Sicurezza

Secondo la NSA siamo tutti terroristi

Errori accidentali, trascrizioni sbagliate e intercettazioni, come è facile diventare un obiettivo degli spioni

Credits: mw238, Flickr

Qualche giorno fa, come avevamo raccontato, un anonimo funzionario del governo britannico aveva invitato il Guardian a cancellare tutti i file rimanenti che riguardavano il Datagate, fatti pervenire da Edward Snowden al giornalista Gleeen Greenwald. Alan Rusbridger, direttore del giornale, si era visto recapitare un messaggio chiaro e preciso quanto agghiacciante: “Avete avuto la vostra occasione. Non c’è bisogno di pubblicare altro”. Il fattaccio, seppur sia avvenuto più di un mese fa, è stato reso noto dal Guardian solo la settimana scorsa, gettando più di un’ombra sull’effettivo ruolo della Gran Bretagna nel panorama di controllo paranoico che ha messo in atto la NSA.

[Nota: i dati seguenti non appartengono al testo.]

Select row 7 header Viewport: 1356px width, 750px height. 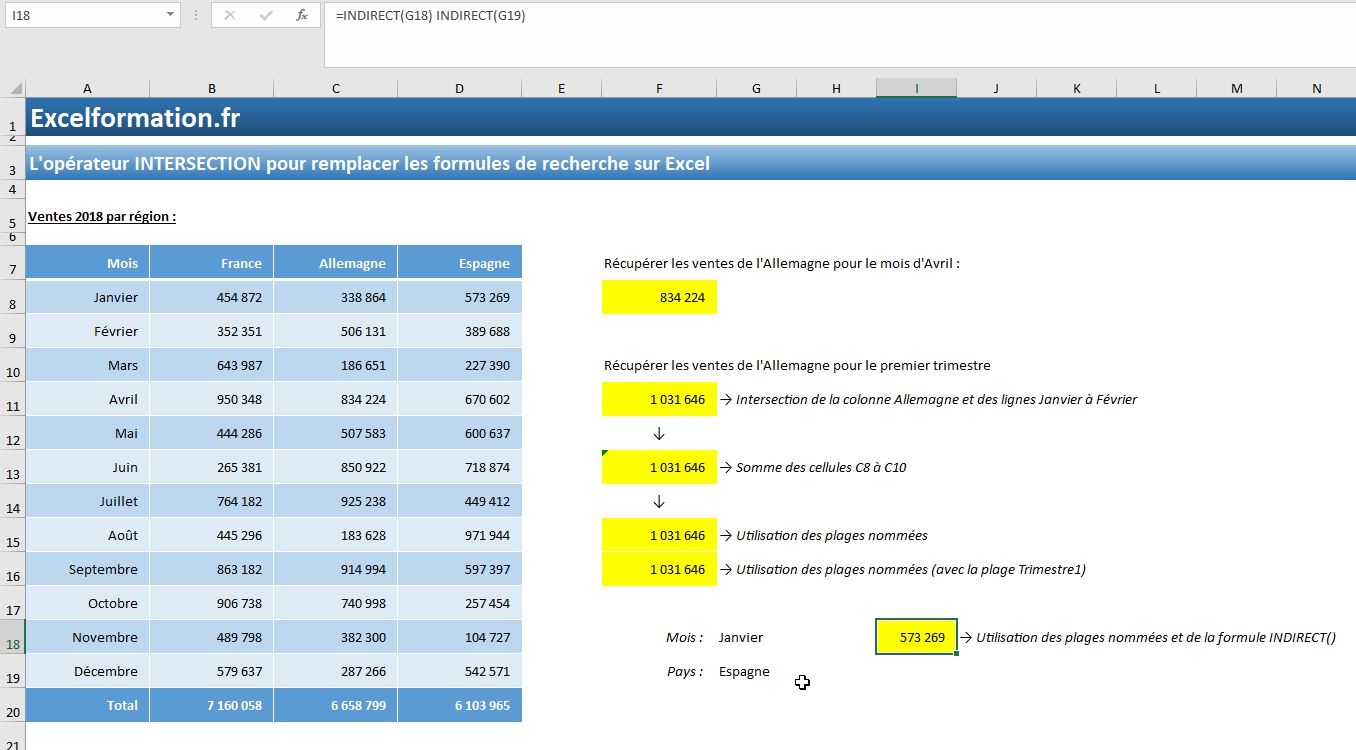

Sembra che in gioco ci sia ben più di quello che gli USA sostengono con il Patriot Act o quello che in Inghilterra chiamano Terrorism Act. Quest'ultimo ha permesso, tra l’altro, di fermare e interrogare per nove ore David Miranda, compagno di vita di Greenwald, e a quanto pare depositario di un po’ di informazioni sul Datagate, tanto che le forze dell’ordine britanniche lo hanno etichettato proprio come corriere del giornalista, normalmente residente in un luogo remoto nei pressi di Rio de Janeiro.

Come hanno fatto notare varie testate d’oltremanica, il fatto che la polizia inglese sapesse a che ora Miranda sarebbe atterrato sul suolo nazionale significa che lo stavano spiando notte e giorno da settimane, forse mesi. Tutto sotto la “copertura” del Terrorism Act. Per una banale, quanto elementare, logica potremmo dire che se cambiamo i soggetti (tutti i cittadini "normali" al posto di Miranda e il sempre presente controllo di PRISM) il risultato non cambia: siamo tutti trattati come (possibili) terroristi. Non si spiega altrimenti la macchina di sorveglianza governativa attuata dai federali. Come sappiamo, gran parte delle informazioni su persone realmente sospettate di terrorismo arrivano insieme a una enorme quantità di dati su tutt’altro genere di individui, una “possibilità di errore” già menzionata  dal presidente della NSA Keith B. Alexander.

Globalmente ci si deve preoccupare di due aspetti della sorveglianza perenne su tutti noi: gli errori accidentali e quelli intenzionali.

Lo scorso anno la NSA ha “commesso” quasi 3.000 errori che vanno dall’identificare un cittadino americano come straniero (e quindi avere la scusa per monitorarlo) ad errori di battitura che hanno permesso agli analisti di seguire telefonate partite da Washington invece che dall’Egitto. È ovvio che gli errori che chiunque potrebbe considerare “accidentali” possano essere, per la NSA, più che “intenzionali”.

Un terrorista è chiunque la NSA dica sia un terrorista. In passato si può ragionevolmente pensare che le agenzie di intelligence mirassero a persone portatrici di una reale minaccia per il mondo. Con la detenzione di Miranda è chiaro che “terrorista” diventi chiunque sia portatore di una minaccia secondo la NSA. Con il senno di poi non c’è da preoccuparsi soltanto per coloro che hanno svelato i misteri, come Edward Snowden o Julian Assange, ma per chi è depositario delle informazioni sugli eventi che coinvolgono i poteri forti. Si tratta dei giornalisti del Guardian, del Washington Post ma anche dei colleghi italiani, francesi e tedeschi. Non si deve essere preoccupati solo perché si condivide una professione con loro, ma perché quando il governo non riesce a fare il suo lavoro oppure cerca di assumere un controllo maggiore sulla vita degli individui, queste persone sono l’unico strumento che abbiamo per arrivare a conoscere la verità, la nostra migliore arma di difesa.